The Sad Happiness Of Peter Pan

I've come to the irrefutable conclusion that Peter Pan may be the saddest happy character I've ever met.

Take a moment to wrap your brain around that statement. I know it's a contradiction in terms, but it's true nonetheless.

The original Peter Pan, written by J.M. Barrie, was a play turned into a novel that became an instant classic. It told a story about Peter Pan, the boy who would never grow up, who would forever be a kid living a life filled with adventure in a place called Neverland. Complete and total bliss, right? No responsibilities. No bills. No job. Just constant wandering adventure. It's everyone's dream.

But then there comes this moment at the end when Wendy chooses to leave for London and Peter can't bring himself to go with her. He feels the stirrings of an emotion he'll forever be too young to understand, yet he lets Wendy return to London without him. He's forever attached to her, however, and he returns to see her and even takes her daughter back to Neverland with him.

It's sad because Peter Pan will never be able to love. It's forever lost to him because he chooses to remain a Lost Boy in Neverland.

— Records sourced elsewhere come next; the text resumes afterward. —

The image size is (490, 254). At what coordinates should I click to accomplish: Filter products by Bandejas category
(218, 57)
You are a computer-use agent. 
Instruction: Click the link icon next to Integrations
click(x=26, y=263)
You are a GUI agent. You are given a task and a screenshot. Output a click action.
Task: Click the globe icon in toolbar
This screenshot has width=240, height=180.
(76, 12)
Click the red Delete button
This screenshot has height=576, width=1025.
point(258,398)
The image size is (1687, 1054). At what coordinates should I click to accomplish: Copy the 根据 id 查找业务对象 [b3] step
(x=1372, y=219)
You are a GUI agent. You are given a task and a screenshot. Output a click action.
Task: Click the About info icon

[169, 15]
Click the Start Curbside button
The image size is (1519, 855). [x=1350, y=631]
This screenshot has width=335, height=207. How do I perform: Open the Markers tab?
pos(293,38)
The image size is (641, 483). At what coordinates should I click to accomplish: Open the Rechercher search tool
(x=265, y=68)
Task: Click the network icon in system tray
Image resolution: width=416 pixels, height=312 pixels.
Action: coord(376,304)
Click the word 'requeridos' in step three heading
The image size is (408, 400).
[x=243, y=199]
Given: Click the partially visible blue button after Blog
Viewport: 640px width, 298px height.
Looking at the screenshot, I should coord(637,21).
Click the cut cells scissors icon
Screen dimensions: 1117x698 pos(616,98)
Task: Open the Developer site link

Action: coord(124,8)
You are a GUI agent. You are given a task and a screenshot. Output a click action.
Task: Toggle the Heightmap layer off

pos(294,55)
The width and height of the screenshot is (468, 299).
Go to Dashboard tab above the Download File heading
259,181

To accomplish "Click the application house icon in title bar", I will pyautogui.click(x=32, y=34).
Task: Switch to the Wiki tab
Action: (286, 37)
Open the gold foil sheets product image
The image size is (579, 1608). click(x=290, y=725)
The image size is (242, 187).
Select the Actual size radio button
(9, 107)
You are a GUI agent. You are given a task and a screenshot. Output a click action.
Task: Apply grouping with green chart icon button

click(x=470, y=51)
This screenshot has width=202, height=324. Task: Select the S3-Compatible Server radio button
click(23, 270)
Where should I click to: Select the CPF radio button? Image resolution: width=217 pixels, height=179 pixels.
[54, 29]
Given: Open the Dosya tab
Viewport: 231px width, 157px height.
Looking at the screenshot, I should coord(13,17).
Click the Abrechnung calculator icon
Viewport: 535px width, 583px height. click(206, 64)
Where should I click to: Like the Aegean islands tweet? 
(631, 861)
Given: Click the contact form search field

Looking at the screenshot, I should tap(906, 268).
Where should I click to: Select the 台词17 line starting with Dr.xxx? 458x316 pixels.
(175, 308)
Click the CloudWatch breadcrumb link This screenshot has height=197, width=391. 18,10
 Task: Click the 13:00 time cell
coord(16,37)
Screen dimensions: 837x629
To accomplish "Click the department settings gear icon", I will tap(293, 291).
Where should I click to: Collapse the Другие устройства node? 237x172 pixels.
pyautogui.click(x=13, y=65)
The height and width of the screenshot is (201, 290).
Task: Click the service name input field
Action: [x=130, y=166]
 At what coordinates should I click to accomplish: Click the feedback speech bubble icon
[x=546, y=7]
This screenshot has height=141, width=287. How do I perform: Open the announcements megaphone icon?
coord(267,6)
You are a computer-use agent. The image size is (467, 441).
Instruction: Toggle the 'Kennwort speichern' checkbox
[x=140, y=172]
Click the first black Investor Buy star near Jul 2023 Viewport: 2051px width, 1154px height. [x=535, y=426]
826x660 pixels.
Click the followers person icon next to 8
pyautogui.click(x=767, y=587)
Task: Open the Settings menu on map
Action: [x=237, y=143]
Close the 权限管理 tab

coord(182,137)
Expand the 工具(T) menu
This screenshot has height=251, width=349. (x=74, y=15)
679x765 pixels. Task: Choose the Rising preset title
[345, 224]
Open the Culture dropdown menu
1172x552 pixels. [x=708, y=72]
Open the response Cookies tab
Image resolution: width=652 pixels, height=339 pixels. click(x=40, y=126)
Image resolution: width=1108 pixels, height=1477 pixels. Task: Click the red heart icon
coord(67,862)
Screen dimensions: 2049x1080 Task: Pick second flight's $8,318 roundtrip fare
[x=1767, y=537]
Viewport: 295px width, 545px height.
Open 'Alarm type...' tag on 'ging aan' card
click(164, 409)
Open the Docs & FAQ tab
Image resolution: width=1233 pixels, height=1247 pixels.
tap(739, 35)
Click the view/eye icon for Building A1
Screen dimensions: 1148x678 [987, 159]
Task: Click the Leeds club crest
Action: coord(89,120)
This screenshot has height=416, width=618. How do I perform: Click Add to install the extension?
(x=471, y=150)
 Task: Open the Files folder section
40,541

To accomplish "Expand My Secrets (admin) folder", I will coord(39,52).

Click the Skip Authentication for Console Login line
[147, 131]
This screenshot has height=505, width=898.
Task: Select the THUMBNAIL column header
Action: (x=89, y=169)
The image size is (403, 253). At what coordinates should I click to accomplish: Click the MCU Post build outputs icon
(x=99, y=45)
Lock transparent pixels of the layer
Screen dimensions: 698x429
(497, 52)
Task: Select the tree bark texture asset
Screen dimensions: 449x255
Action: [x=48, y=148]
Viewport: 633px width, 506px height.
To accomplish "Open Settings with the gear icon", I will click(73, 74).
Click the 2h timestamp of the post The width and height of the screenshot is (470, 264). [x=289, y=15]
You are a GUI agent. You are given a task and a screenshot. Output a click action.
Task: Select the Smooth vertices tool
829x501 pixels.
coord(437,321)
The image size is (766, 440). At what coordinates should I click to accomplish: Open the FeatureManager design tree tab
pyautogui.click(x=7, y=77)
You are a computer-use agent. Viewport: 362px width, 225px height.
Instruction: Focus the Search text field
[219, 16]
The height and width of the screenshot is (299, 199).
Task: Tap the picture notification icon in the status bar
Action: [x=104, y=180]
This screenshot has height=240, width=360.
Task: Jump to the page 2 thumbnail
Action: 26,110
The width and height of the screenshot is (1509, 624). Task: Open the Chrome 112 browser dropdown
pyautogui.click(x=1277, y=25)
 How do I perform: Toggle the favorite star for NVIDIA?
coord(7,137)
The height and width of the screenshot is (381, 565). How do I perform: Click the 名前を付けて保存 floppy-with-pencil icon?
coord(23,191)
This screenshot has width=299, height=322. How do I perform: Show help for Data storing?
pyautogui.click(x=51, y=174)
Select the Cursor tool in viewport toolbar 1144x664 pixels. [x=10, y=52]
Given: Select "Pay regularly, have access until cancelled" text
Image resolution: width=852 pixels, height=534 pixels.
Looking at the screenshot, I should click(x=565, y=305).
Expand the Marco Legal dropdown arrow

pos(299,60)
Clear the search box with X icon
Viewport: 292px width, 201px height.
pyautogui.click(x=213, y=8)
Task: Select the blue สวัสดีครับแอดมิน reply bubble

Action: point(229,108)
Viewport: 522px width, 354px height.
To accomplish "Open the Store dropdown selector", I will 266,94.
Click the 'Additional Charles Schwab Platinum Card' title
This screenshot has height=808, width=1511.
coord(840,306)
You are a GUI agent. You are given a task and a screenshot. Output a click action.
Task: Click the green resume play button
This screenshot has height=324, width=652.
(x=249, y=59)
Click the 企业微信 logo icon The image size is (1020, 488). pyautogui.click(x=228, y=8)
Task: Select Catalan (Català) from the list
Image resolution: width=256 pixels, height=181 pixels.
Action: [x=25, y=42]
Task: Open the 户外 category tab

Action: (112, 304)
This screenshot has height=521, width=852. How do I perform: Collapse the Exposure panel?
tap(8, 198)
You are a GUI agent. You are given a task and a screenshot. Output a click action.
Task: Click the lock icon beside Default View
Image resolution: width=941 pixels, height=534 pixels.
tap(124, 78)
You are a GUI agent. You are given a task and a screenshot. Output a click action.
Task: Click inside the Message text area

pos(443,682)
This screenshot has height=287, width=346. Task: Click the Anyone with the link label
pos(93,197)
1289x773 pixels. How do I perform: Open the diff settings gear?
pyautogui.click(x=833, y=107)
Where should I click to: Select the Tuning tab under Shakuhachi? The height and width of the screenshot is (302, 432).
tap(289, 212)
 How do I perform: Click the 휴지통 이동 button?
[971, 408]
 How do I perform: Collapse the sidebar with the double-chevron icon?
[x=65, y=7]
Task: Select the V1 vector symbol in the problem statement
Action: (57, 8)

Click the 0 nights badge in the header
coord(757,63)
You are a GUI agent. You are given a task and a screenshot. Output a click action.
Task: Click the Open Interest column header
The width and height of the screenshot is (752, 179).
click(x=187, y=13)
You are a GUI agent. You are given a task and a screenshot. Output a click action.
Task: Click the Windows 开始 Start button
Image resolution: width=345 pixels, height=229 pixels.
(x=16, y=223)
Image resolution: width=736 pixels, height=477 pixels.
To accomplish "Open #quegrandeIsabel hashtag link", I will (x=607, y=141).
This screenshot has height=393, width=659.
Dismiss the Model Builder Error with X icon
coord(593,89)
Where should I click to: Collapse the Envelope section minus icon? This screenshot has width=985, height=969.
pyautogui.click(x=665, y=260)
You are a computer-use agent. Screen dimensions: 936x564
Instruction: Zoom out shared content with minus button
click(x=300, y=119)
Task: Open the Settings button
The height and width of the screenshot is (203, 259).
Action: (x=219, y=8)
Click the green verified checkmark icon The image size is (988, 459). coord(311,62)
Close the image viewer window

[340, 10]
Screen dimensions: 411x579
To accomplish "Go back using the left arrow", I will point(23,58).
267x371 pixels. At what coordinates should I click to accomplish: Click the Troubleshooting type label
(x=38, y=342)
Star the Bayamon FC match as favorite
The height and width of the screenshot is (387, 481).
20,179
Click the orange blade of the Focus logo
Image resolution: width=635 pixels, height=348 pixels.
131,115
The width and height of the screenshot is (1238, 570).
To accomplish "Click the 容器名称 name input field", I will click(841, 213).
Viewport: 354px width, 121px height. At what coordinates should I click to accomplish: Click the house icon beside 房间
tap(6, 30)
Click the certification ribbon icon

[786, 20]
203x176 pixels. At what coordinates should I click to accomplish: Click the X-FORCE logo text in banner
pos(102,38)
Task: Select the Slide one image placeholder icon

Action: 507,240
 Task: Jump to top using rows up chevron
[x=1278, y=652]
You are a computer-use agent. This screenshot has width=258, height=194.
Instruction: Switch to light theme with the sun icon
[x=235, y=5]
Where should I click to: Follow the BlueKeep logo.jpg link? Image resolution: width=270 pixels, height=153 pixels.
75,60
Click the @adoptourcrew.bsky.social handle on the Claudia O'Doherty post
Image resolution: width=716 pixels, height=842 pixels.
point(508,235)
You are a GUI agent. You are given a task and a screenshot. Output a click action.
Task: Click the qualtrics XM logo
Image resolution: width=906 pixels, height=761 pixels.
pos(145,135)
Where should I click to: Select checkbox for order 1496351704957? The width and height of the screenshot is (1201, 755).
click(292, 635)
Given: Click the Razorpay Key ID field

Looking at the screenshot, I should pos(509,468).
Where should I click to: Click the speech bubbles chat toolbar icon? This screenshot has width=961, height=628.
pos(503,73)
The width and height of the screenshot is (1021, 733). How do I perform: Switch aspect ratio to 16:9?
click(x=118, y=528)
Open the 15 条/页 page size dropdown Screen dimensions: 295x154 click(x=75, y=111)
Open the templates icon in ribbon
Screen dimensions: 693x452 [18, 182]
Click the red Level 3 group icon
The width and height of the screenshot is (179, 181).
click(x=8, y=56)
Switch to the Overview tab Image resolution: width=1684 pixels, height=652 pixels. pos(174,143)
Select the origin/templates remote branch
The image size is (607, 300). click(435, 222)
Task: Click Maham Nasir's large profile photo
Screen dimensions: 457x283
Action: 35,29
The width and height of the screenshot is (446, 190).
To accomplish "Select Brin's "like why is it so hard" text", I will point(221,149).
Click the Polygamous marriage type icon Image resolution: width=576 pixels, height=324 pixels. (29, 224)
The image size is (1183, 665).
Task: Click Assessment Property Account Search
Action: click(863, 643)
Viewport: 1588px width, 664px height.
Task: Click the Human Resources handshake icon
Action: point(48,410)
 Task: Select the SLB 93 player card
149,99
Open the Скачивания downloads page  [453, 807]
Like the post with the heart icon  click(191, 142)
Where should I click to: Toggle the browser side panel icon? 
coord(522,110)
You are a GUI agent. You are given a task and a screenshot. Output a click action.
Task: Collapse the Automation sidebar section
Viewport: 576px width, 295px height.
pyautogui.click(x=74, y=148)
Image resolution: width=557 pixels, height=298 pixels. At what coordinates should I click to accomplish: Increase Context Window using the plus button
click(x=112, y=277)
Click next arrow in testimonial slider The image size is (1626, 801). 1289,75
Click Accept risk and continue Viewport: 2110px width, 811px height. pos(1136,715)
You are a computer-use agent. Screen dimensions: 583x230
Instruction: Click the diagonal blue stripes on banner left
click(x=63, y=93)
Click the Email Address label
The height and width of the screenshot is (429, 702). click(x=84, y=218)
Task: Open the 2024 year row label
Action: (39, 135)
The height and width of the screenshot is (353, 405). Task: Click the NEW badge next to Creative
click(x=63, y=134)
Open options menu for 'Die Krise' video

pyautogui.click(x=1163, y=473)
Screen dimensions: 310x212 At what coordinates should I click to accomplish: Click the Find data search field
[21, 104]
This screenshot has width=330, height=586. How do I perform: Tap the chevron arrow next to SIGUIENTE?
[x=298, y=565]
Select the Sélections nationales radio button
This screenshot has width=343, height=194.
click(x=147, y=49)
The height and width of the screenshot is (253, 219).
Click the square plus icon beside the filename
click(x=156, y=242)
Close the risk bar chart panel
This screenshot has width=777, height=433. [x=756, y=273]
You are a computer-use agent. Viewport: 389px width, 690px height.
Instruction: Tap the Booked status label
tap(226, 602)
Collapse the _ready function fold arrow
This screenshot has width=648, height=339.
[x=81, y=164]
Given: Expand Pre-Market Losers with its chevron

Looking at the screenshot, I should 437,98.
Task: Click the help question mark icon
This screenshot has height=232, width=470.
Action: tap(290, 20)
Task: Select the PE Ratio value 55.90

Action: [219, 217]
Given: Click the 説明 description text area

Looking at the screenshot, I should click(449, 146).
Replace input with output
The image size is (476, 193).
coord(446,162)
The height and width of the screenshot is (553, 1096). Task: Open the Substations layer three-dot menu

I read Peter Pan a couple years ago and this all hit me hard then. Yesterday I finished Peter and the Starcatchers, which is the unauthorized prequel to Peter Pan written by Dave Barry and Ridley Pearson. In it we meet the orphan Peter who will become Peter Pan. They show us when he first meets Molly (Wendy's future mother) and the rest of the Lost Boys. It was a great read. A kid's book that's just a lot of fun right up to the end.

At the end, Peter had to make a choice. The experiences of the book had changed him so deeply that he realized he could never be happy anywhere other than Neverland. Again it was the heavy realization that Peter could never experience more than those first stirrings of love.

How big a choice is that? To be a worry free kid that never grows up or to be the boy who grows up to experience love. The authors never come right out and say it, but that's funamentally the choice he had to make.

Heavy stuff for a child's tale, don't you think?